## Prompt
Your answer should be one number: how many lines below hold the word "computer".

Supplied material below:

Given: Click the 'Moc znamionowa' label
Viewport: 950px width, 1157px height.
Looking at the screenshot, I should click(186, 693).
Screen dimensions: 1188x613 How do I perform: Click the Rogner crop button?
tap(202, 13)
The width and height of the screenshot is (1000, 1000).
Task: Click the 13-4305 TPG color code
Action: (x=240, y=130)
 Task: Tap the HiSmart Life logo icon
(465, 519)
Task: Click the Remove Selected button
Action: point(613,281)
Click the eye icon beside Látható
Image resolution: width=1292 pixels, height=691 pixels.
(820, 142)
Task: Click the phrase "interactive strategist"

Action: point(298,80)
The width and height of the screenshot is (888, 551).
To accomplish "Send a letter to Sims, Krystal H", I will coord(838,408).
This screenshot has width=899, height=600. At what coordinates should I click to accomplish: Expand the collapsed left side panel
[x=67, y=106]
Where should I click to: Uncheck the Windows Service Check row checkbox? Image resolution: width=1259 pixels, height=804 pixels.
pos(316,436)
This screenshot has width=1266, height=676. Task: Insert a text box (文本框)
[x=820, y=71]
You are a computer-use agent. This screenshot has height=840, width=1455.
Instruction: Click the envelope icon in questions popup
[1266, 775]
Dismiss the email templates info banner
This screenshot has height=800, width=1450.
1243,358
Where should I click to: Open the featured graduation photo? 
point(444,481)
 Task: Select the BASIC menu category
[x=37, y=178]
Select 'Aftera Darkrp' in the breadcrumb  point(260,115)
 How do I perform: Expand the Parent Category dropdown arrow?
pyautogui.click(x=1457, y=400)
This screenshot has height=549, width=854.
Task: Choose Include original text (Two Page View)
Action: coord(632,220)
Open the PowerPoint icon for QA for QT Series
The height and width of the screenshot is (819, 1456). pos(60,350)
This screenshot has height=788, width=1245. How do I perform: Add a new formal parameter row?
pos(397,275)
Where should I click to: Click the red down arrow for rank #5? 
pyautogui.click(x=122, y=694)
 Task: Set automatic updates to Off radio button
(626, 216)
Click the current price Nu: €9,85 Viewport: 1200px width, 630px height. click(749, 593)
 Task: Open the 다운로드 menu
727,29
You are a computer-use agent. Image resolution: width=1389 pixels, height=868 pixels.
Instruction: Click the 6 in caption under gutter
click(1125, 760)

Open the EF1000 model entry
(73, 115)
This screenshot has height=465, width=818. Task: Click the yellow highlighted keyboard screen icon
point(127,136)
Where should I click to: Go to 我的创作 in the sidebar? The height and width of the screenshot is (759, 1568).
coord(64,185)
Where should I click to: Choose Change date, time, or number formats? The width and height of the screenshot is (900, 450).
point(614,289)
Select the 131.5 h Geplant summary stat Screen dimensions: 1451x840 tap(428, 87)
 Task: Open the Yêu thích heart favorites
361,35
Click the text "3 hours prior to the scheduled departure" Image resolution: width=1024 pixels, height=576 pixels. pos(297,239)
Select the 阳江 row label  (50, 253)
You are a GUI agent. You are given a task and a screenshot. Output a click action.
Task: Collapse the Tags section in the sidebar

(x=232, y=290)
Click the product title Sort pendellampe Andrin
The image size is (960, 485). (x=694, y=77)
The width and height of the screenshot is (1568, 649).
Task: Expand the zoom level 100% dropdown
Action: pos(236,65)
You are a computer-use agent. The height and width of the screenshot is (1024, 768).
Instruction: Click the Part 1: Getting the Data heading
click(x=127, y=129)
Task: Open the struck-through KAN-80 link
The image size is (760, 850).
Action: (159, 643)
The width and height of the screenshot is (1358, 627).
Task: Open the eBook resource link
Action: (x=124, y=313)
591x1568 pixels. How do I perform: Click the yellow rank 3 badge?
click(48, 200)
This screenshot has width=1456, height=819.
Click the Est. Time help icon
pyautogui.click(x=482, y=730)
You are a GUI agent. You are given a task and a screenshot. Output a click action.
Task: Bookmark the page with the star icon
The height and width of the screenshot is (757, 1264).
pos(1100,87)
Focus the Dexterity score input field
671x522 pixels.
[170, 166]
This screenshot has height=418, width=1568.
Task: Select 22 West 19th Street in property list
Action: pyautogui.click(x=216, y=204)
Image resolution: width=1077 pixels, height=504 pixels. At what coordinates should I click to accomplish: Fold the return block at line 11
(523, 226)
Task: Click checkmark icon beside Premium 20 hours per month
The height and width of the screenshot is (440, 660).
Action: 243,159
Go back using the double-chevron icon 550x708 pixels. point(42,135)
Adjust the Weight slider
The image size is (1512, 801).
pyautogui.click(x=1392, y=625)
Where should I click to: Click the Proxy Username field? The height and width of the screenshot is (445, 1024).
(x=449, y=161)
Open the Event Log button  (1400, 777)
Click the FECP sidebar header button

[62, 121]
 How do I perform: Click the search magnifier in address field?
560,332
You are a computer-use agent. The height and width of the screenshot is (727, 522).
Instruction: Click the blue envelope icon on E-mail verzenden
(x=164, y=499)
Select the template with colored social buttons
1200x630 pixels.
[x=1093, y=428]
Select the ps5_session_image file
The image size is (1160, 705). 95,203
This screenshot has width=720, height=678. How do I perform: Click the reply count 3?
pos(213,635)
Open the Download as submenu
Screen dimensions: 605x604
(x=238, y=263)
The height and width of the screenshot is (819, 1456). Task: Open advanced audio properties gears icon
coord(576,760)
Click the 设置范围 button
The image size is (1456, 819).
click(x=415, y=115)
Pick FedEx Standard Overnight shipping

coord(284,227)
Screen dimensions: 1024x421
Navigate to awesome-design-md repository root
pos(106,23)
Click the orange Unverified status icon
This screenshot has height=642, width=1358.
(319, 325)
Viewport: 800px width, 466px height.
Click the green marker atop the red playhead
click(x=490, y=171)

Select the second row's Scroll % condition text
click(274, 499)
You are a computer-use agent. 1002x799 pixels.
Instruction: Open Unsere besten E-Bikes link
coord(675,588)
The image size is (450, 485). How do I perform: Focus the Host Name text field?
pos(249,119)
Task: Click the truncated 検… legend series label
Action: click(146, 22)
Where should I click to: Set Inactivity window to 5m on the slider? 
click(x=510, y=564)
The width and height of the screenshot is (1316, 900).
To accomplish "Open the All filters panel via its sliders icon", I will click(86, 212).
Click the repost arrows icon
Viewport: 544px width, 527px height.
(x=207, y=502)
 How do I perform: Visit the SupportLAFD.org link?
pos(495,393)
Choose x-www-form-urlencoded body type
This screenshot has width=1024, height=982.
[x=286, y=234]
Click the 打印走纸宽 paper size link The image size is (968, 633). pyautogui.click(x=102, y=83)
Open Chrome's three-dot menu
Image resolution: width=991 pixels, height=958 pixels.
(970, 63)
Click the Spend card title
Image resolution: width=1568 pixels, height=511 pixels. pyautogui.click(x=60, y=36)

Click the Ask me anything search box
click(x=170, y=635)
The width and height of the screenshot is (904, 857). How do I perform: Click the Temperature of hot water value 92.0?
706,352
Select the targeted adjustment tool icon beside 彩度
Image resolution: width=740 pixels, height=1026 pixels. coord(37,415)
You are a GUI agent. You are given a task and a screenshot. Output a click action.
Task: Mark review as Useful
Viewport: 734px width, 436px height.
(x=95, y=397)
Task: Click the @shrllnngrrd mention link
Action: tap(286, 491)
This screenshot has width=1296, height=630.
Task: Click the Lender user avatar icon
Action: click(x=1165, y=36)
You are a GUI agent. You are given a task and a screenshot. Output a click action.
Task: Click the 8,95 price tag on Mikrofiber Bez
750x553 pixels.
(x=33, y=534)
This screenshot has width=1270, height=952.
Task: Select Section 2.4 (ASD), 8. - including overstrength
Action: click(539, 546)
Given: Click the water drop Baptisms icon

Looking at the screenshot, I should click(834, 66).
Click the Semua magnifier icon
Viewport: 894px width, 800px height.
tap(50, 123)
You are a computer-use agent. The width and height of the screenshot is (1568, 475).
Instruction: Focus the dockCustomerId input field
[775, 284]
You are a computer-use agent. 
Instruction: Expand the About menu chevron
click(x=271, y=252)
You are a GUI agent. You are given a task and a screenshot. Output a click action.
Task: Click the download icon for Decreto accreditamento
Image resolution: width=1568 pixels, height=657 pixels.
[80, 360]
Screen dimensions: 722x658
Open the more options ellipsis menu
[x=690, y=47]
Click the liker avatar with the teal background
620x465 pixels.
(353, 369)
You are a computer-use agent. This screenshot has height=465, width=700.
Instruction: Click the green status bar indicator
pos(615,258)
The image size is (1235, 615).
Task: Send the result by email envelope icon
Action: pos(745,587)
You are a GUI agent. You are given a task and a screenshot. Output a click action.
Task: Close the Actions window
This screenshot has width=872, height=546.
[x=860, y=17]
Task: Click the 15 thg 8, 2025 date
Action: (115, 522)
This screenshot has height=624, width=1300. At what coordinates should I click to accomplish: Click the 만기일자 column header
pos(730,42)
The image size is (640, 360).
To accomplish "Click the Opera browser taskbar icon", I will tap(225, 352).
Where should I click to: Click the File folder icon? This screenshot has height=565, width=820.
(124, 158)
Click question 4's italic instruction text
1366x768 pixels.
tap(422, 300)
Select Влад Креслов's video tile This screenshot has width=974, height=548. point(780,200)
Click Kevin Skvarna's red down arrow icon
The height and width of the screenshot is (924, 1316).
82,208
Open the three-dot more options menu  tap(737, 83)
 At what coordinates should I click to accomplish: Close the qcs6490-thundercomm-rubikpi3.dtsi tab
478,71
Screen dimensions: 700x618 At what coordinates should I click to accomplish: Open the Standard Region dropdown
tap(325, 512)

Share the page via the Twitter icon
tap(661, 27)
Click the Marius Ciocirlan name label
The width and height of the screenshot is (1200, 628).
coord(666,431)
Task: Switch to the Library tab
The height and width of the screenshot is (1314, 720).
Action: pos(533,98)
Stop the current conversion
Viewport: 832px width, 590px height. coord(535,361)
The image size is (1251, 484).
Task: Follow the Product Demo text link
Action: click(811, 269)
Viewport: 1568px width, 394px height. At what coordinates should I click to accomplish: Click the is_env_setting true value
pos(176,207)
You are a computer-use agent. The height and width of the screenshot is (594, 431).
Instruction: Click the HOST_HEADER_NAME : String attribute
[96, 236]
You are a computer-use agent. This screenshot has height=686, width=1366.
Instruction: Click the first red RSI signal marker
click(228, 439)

End of Supplied material.

## Result for this exercise
10